Automate Work Logs in Obsidian with Templater
The Problem with Work Logs
Every developer knows they should document their work. Few actually do it consistently. The friction is real — by the time you open a blank file, decide on a format, and type out the details, the next ticket is already waiting.
I used to feed my work conversations to an AI prompt that would generate polished work logs. The output quality was great, but the process itself became the bottleneck. Most tasks don't need a carefully crafted narrative. They need a quick record: what was the issue, what did I do, what's the result. So I switched to a Templater-based template that I fill in directly.
Design Principles
Three things mattered. Speed — selecting a task type should scaffold the right sections instantly, no manual formatting. Searchability — YAML frontmatter with ticket numbers, assignees, week numbers, and tags so Dataview queries can surface anything later. Minimal input — dates, URLs, folder placement, and filenames should be automatic.
Eight Task Types
A single generic template forces you to delete irrelevant sections every time. Instead, I mapped out the distinct structures different tasks actually need:
General — Content / Result. The catch-all for anything that doesn't fit elsewhere.
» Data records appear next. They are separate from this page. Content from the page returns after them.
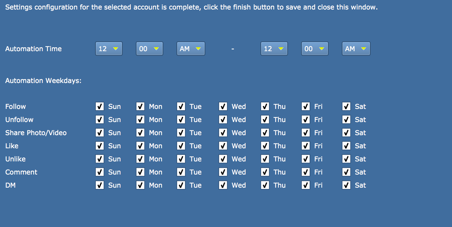Open the start AM/PM dropdown

point(191,49)
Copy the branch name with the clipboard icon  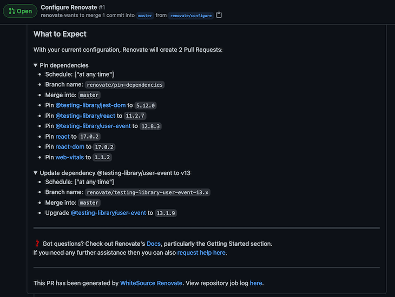(219, 15)
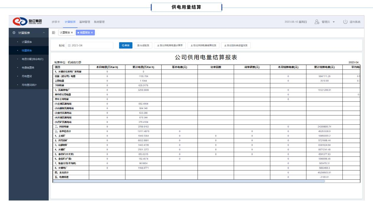Click the table's horizontal scrollbar
The width and height of the screenshot is (373, 203).
[x=189, y=181]
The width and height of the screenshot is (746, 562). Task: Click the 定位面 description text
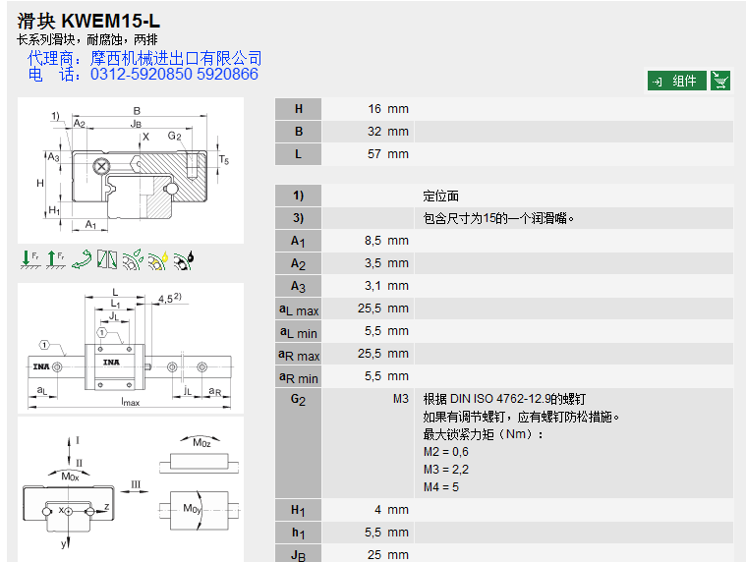click(x=441, y=197)
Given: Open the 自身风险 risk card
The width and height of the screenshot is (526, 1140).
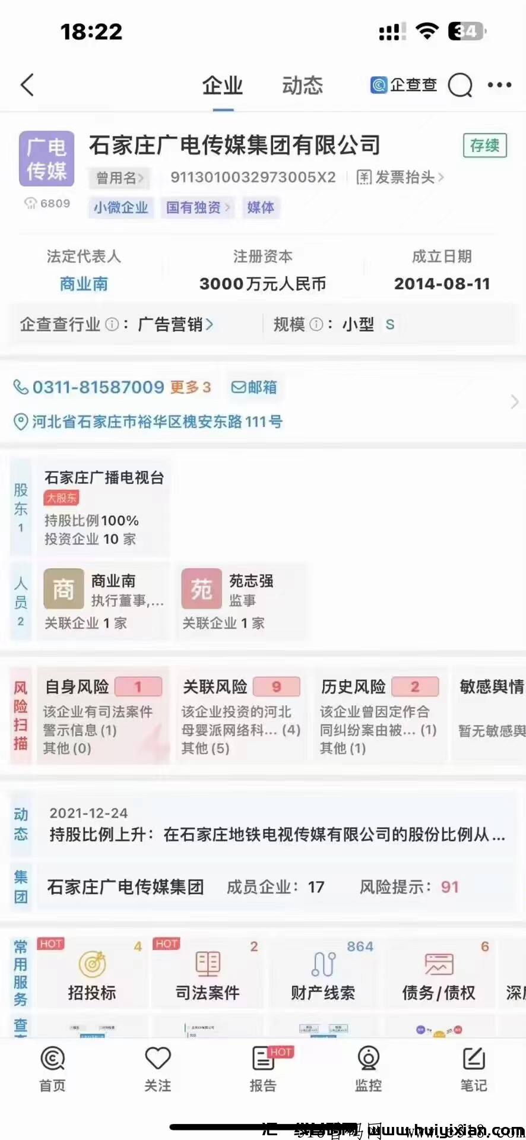Looking at the screenshot, I should pos(103,715).
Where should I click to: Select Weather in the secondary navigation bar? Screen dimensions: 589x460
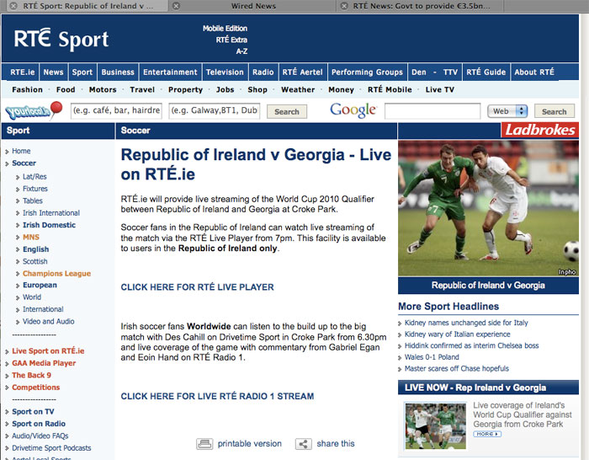point(298,90)
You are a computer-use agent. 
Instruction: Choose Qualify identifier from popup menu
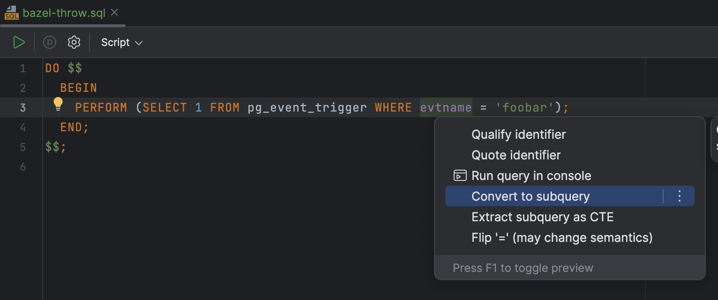518,135
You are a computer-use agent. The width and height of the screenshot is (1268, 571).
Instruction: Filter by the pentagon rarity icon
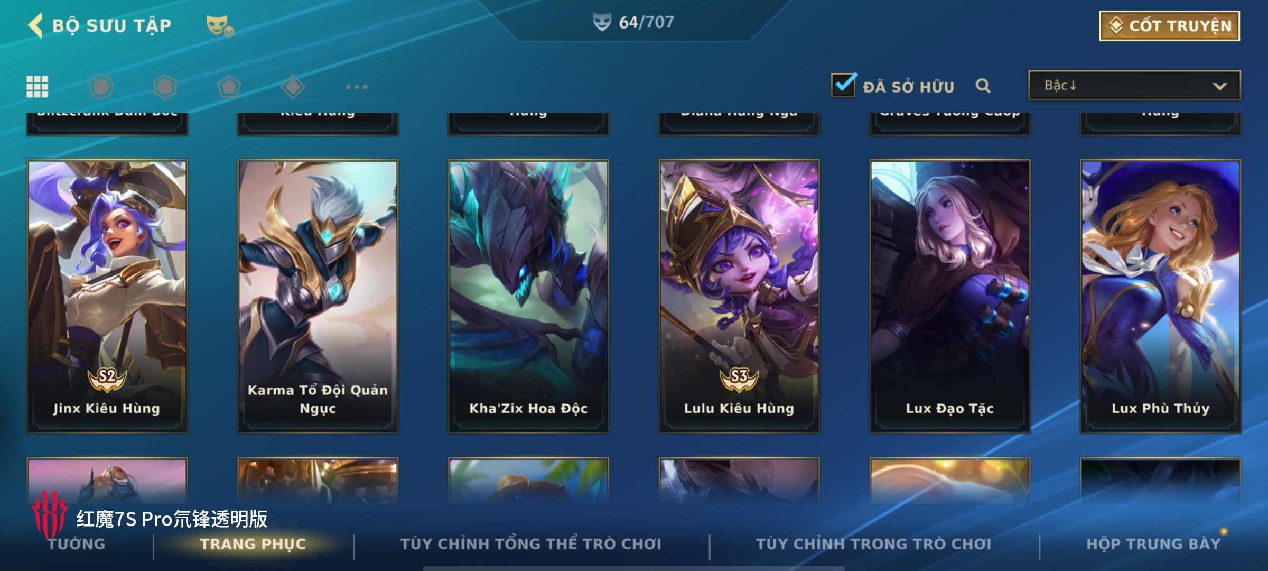pos(229,87)
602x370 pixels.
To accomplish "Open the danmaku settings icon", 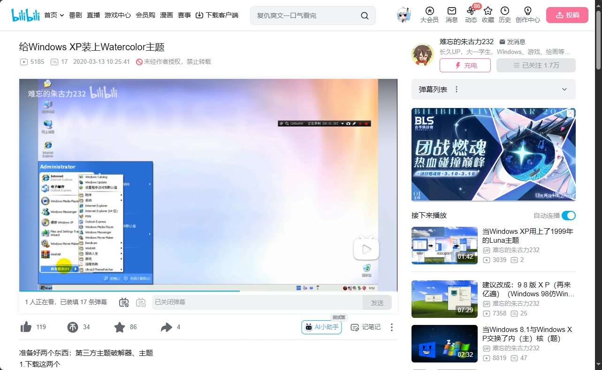I will click(x=141, y=303).
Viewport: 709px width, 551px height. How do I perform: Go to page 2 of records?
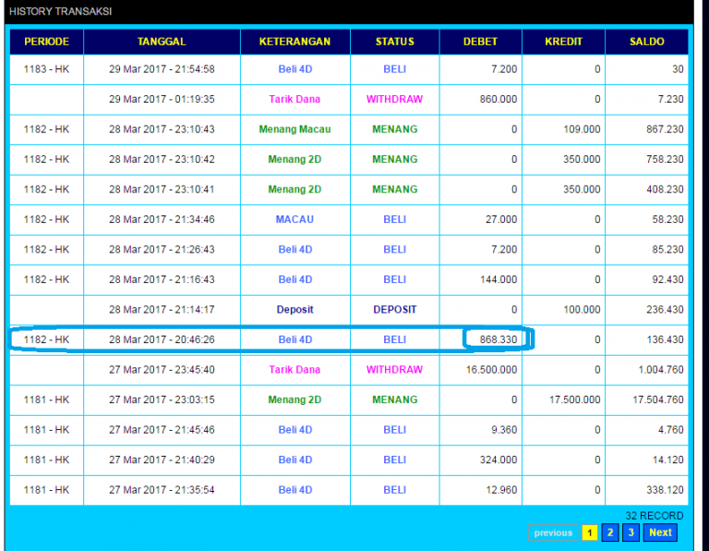pyautogui.click(x=610, y=533)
Code Change — Modified files (table) / Changed code. File list first for a quick scope check.
SQL — Query / Table structure (optional). The query is the deliverable.
Bug/Error — Symptom / Root cause / Fix. Mirrors the debugging flow.
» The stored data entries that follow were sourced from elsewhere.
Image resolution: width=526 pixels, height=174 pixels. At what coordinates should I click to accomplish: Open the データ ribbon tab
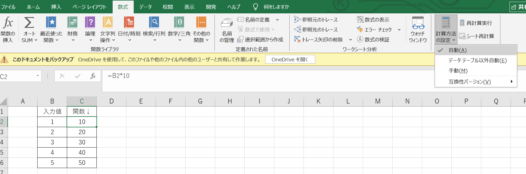point(145,7)
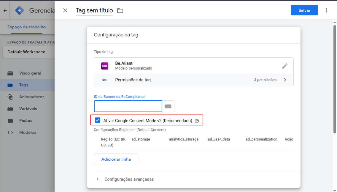
Task: Open the Default Workspace selector
Action: (27, 52)
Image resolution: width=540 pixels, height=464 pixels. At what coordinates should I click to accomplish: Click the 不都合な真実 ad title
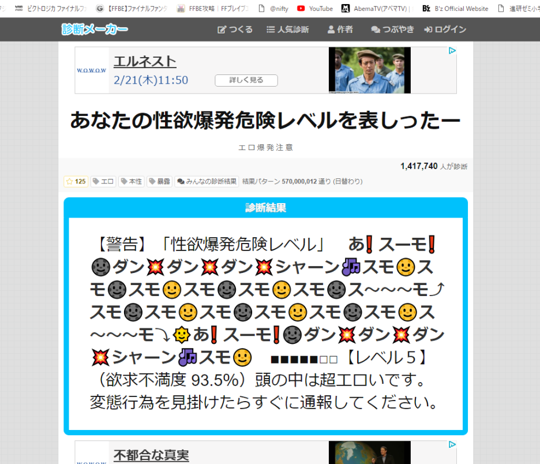[x=151, y=455]
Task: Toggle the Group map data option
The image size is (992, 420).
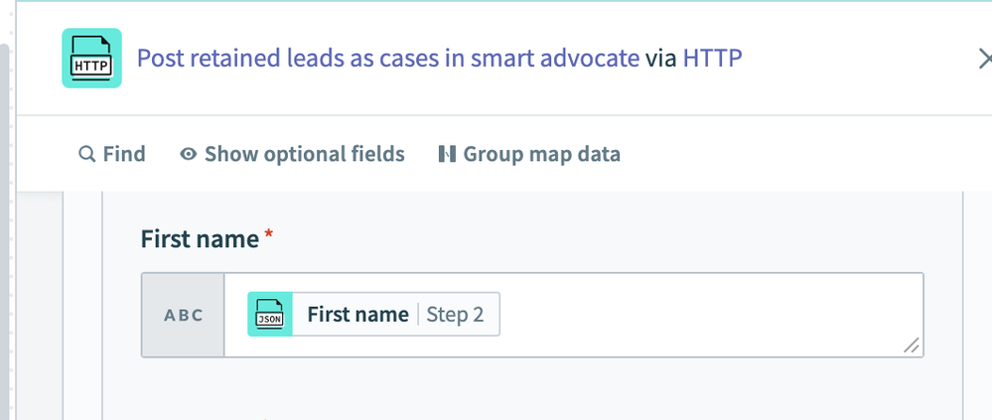Action: 529,154
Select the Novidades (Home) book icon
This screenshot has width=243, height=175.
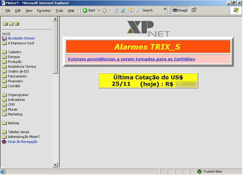[x=5, y=38]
Inquiry — Question / Answer. Searchable for when the same question comes back.
Config/Deploy — Target environment / Changes (before→after table) / Deployment. The diff is what matters.
API Integration — Target system / API spec (request/response) / Implementation code. Spec and code stay separate.
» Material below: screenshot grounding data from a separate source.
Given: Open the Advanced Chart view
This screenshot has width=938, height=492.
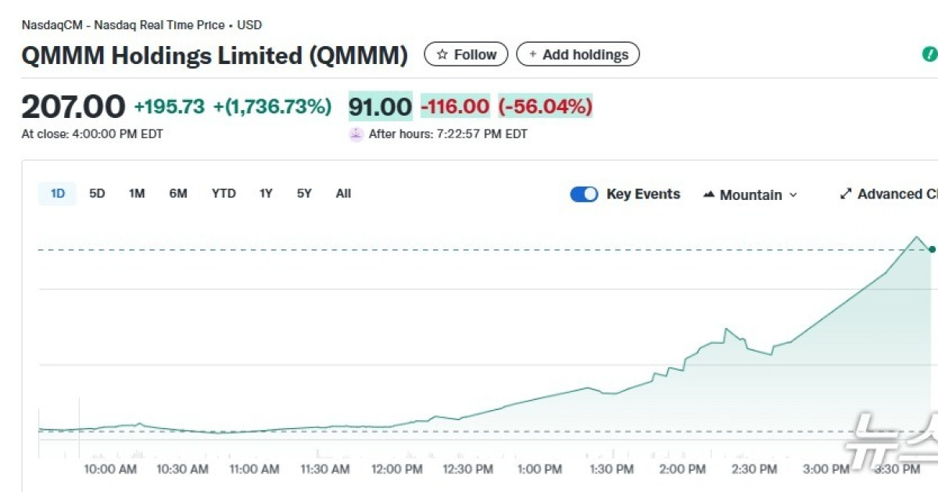Looking at the screenshot, I should tap(891, 194).
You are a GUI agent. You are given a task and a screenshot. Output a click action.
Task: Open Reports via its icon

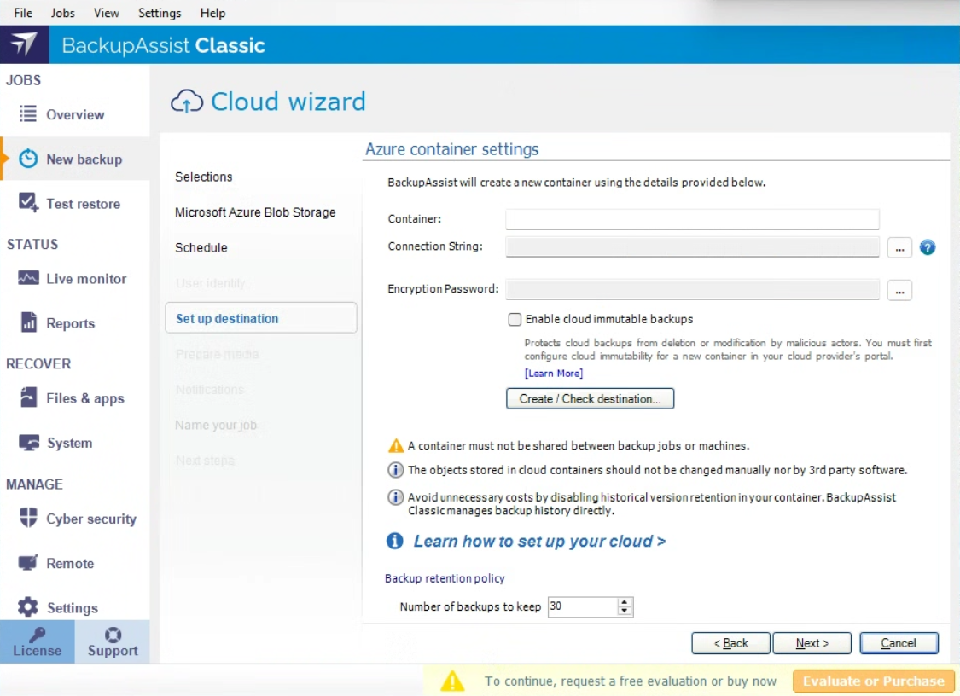28,322
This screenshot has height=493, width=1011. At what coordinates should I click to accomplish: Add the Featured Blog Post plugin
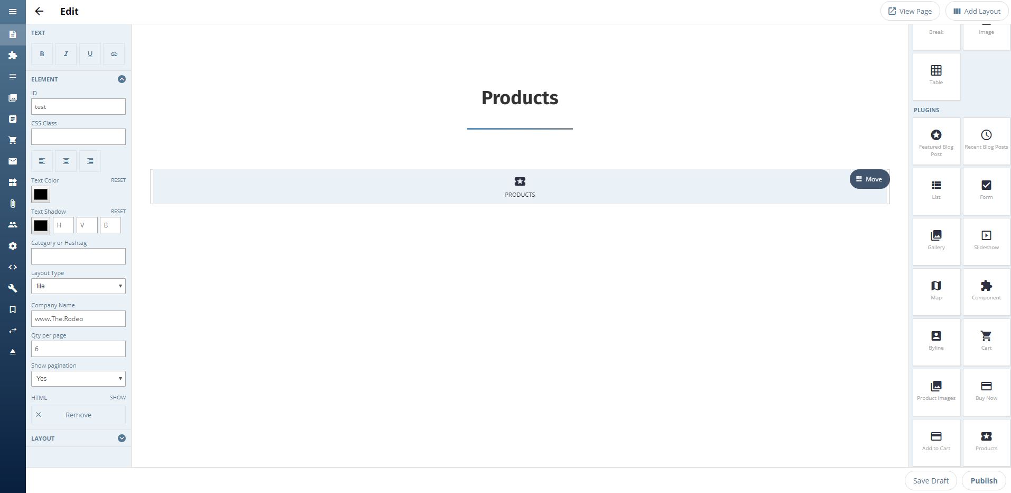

Data Correction — Reason / Impact scope / Correction query. "Why" is the most important part.
Templater's suggester function presents these as a selectable list at file creation.
How the Template Works
Collecting Input
Four prompts fire in sequence: ticket number, title, requester, and task type. An optional fifth prompt accepts comma-separated extra tags.
const redmineNum = await tp.system.prompt("Ticket number");
const title = await tp.system.prompt("Title (2-5 words)");
const selectedType = await tp.system.suggester(types, types, false, "Select task type");
Type-Based Branching
A JavaScript object maps each type to its body template. One lookup, no if-else chains.
const bodyMap = {
"Code": `## Modified Files\n\n## Changed Code\n`,
"Bug/Error": `## Symptom\n\n## Root Cause\n\n## Fix\n`,
// ...
};
const body = bodyMap[selectedType];
Tags follow the same pattern — each type has default tags that merge with the base set.
Automatic Housekeeping
The filename becomes Ticket-{number}-{title} via tp.file.rename. The file moves to a year-based folder via tp.file.move. The ticket URL is just the base domain plus the number — no manual entry needed.
YAML Design
tags: ["work-log", "project-tag", ...]
ticket: 12345
ticket_url: "http://example.com/issues/12345"
requester: "[[John Doe]]"
status: in-progress
reported: false
created: 2026-04-28
week: 2026-W18
The requester field is a wikilink so Obsidian's backlinks track all tasks related to that person. The week field enables weekly report queries in Dataview. reported tracks whether you've included this in your status update — filter for false to catch anything you haven't reported yet.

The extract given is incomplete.